Exercise requirements = Copy the lines from the one holding "Describe the element at coordinates (935, 252)" through the one holding "SVG Circle that", inclusive, substituting "display" for "screenshot" and leaving everything else unchanged.

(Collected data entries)

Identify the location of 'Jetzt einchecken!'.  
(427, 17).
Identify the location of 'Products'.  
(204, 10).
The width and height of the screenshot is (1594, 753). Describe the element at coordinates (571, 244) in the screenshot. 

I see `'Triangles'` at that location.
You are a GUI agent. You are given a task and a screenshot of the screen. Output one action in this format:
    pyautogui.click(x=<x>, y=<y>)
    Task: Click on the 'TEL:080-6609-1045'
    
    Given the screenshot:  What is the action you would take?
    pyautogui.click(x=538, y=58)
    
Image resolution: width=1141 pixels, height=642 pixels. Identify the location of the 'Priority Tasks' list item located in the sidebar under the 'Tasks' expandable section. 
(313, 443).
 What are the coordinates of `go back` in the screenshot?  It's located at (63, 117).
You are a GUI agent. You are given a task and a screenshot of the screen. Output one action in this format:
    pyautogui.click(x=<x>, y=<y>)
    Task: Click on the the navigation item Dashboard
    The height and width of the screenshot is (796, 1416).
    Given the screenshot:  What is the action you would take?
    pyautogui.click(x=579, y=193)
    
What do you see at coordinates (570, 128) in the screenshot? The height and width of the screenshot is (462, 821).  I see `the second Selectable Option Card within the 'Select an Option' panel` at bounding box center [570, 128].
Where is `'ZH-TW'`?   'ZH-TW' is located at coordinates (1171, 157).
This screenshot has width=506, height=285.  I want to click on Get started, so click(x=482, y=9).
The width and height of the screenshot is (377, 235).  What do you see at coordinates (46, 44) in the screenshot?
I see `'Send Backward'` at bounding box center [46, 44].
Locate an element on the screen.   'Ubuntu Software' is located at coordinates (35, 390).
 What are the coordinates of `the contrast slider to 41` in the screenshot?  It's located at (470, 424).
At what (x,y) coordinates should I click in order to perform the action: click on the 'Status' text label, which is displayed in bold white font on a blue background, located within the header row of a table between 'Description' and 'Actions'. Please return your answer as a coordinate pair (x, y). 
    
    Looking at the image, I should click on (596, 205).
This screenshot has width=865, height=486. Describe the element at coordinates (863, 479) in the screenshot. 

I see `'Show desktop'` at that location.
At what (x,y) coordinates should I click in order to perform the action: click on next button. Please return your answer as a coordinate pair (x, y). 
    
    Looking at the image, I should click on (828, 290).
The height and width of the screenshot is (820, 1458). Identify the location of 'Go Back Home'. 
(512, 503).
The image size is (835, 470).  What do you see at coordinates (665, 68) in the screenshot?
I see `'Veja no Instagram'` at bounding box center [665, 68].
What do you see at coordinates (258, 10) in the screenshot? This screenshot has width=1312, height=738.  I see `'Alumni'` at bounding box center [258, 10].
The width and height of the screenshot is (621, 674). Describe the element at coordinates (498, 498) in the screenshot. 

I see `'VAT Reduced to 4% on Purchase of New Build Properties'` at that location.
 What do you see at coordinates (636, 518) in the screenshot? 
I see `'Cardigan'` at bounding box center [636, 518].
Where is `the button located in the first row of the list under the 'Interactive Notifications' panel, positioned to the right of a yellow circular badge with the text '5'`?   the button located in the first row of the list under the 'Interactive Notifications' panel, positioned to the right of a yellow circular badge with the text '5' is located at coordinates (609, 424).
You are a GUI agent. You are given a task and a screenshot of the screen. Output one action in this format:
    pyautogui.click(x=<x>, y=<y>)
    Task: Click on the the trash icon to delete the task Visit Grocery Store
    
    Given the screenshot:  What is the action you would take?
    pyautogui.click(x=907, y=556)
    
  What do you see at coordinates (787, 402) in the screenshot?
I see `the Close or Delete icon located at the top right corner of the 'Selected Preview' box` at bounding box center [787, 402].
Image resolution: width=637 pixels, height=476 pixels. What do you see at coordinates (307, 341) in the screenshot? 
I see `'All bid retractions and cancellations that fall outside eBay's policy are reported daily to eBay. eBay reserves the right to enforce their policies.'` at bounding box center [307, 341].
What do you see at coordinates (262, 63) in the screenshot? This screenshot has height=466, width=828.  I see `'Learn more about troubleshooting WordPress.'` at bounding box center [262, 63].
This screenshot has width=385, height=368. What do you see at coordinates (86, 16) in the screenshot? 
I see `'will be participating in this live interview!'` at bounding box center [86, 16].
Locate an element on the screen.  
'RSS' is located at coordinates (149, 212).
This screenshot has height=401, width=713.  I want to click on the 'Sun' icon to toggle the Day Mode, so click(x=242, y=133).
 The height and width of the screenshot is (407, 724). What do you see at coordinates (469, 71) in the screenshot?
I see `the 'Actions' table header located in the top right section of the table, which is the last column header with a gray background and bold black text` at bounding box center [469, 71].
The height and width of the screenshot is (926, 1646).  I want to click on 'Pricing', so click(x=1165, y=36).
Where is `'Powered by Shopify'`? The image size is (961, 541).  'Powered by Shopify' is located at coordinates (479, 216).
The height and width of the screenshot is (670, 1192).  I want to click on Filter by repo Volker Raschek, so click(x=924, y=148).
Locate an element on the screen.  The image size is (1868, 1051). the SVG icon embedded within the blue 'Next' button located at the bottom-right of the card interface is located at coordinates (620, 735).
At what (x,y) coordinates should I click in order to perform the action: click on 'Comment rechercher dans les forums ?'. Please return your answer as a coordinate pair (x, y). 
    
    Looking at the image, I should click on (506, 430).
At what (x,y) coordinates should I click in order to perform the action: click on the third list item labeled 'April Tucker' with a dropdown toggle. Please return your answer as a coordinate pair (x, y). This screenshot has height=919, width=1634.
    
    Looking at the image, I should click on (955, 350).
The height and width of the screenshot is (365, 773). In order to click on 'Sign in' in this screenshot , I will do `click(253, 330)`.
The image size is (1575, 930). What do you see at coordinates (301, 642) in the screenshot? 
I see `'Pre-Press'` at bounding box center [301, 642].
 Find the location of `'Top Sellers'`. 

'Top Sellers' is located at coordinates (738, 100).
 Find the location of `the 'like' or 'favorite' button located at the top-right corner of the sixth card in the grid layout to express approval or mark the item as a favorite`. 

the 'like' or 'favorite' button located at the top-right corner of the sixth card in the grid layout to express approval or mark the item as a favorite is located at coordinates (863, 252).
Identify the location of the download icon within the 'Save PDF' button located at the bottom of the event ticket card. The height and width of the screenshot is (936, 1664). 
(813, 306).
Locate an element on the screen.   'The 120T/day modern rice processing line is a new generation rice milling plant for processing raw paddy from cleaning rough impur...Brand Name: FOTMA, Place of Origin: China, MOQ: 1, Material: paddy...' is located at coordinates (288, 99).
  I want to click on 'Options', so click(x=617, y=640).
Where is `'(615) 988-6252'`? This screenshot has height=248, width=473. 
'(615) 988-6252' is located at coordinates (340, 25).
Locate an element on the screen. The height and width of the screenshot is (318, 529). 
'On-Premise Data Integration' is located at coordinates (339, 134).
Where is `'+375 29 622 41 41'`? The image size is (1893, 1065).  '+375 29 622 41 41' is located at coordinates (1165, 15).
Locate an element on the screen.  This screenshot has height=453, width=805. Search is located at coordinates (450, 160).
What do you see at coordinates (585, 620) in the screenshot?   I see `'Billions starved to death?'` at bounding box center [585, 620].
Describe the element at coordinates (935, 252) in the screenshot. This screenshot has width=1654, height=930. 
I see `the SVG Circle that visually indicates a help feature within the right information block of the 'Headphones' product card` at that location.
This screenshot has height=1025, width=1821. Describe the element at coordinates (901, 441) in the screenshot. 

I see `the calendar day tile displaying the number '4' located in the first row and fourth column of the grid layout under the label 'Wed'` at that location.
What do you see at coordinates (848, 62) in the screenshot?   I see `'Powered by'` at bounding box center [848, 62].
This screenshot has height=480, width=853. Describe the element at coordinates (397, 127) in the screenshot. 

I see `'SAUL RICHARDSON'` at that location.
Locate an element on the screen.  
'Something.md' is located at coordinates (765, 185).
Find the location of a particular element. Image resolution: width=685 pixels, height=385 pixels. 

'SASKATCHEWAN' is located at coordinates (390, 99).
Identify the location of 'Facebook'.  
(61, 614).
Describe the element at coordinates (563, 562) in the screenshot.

Correct response =
Describe the element at coordinates (935, 252) in the display. This display has width=1654, height=930. 
I see `the SVG Circle that visually indicates a help feature within the right information block of the 'Headphones' product card` at that location.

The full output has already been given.